_Exercise requirements_
Check every line of the data below for the word "computer". Copy the ones that have it.

_Given data_
'''

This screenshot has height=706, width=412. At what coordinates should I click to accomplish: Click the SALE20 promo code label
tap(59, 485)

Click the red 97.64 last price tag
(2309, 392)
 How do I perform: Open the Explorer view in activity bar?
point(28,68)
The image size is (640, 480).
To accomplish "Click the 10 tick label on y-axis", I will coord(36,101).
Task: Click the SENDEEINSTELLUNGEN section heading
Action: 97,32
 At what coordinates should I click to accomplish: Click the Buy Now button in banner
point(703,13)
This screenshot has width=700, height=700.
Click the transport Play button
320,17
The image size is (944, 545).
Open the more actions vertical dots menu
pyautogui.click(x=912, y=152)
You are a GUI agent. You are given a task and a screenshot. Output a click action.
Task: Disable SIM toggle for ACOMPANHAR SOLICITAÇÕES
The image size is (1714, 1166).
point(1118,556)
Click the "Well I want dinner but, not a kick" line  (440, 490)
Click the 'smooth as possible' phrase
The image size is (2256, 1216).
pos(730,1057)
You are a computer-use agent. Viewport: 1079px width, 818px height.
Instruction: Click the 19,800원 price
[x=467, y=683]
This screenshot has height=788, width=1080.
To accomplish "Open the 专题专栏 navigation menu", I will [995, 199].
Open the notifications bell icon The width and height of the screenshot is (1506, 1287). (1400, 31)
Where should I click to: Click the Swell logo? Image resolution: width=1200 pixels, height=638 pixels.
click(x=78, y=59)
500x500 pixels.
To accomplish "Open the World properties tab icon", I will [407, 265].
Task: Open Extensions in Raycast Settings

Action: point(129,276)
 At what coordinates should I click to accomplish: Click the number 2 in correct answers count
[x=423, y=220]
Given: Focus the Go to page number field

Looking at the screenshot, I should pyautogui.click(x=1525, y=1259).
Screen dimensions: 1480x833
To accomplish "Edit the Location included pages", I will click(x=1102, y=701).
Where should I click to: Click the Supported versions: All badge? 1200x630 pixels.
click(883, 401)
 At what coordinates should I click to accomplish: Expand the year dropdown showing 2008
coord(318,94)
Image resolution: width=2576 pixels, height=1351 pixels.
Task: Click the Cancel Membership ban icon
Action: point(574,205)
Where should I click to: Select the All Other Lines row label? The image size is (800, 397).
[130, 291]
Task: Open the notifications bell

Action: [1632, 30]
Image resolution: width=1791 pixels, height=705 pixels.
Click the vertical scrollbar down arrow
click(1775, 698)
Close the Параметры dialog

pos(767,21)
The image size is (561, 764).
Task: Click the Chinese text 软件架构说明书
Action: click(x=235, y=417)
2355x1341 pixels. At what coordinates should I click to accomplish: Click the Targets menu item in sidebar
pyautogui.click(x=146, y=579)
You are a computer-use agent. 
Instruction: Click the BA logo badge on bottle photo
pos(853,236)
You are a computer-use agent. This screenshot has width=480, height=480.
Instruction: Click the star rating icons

'''

_Written response_
You are a computer-use agent. Viewport: 1079px width, 818px height.
You are a computer-use agent. 
You are a computer-use agent. This screenshot has width=480, height=480.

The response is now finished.